See Table 9 for a crosswalk between these technical criteria and the critical elements for technical quality identified in the USED’s Standards and Assessment Peer Review Guidance.

Table 3a. Standards and Assessment Peer Review Guidance Section 4: Technical Quality—
Critical Element 4.1 (USED, 2004)

Critical Element Examples of Acceptable Evidence Examples of Incomplete Evidence

4.1 For each assessment, including alternate assessment(s), has the State documented the issue of validity (in addition to the alignment of the assessment with the content standards), as described in the Standards for Educational and Psychological Testing (AERA/APA/NCME, 1999), with respect to all of the following categories:

(a) Has the State specified the purposes of the assessments, delineating the types of uses and decisions most appropriate to each? and

(b) Has the State ascertained that the assessments, including alternate assessments, are measuring the knowledge and skills described in its academic content standards and not knowledge, skills, or other characteristics that are not specified in the academic content standards or grade level expectations? and

(c) Has the State ascertained that its assessment items are tapping the intended cognitive processes and that the items and tasks are at the appropriate grade level? and

(d) Has the State ascertained that the scoring and reporting structures are consistent with the sub-domain structures of its academic content standards (i.e., are item interrelationships consistent with the framework from which the test arises)? and

(e) Has the State ascertained that test and item scores are related to outside variables as intended (e.g., scores are correlated strongly with relevant measures of academic achievement and are weakly correlated, if at all, with irrelevant characteristics, such as demographics)? and

(f) Has the State ascertained that the decisions based on the results of its assessments are consistent with the purposes for which the assessments were designed? and

(g) Has the State ascertained whether the assessment produces intended and unintended consequences?

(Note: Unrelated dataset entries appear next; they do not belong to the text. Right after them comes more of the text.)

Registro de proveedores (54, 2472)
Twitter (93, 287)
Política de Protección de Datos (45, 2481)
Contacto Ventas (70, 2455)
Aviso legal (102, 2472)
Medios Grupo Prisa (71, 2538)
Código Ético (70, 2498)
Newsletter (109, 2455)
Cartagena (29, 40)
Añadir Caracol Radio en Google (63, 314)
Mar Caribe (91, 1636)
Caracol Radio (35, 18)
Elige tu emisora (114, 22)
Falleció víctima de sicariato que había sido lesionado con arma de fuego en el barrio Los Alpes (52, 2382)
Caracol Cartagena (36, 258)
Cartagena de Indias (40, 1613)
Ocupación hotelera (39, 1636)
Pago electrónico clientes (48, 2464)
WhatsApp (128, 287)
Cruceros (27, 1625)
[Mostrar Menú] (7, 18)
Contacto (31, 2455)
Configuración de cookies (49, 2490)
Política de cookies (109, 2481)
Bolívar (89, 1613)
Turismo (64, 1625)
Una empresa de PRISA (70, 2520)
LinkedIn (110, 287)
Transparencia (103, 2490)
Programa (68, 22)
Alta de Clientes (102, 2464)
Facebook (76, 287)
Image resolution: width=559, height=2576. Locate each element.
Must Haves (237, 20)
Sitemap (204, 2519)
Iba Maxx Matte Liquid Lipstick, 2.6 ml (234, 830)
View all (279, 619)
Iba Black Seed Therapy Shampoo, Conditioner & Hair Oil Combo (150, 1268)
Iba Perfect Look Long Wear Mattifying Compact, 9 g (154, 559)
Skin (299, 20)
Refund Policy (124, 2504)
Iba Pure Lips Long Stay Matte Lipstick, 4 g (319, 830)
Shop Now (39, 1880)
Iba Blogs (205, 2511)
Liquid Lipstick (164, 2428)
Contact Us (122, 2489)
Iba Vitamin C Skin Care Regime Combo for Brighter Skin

For each assessment, including alternate assessment(s), the State has documented the existing validity evidence in each of the categories and has taken steps to address any deficiencies either in validity or in its approach to establishing and documenting validity evidence.

Possible Evidence

  • For category (a), existing written documentation, such as minutes or policies of the State Board of Education or state legislative code, that defines the purpose(s) of the State’s assessment system.
  • For each of the categories (b) – (g), documentation of the studies that provide evidence in support of the validity of using results from the State’s assessment system for their stated purpose(s).

The State has not provided evidence in all categories (a) – (g) or has not taken steps to address any deficiencies either in validity or in its approach to establishing and documenting validity evidence.


Table 3b. Critical Elements from Title III OELA Monitoring Reports for ELL Assessments (2006) Related to Validity

Critical Element Examples of Acceptable Evidence
3.1 (c) ELP standards are linked to State content and achievement standards in reading/language arts, math, and science (science in 2005–2006) Acceptable evidence includes a process and documentation for linkage and alignment, findings from linkage and alignment studies, and state responses to findings.
3.2 (c) ELP assessments are aligned to ELP standards
3.2 (d) ELP assessments are of high technical quality, including being valid, reliable, and fair Acceptable evidence includes technical manuals for ELP assessment(s), including scoring guides, and other documents that describe the ELP assessment(s).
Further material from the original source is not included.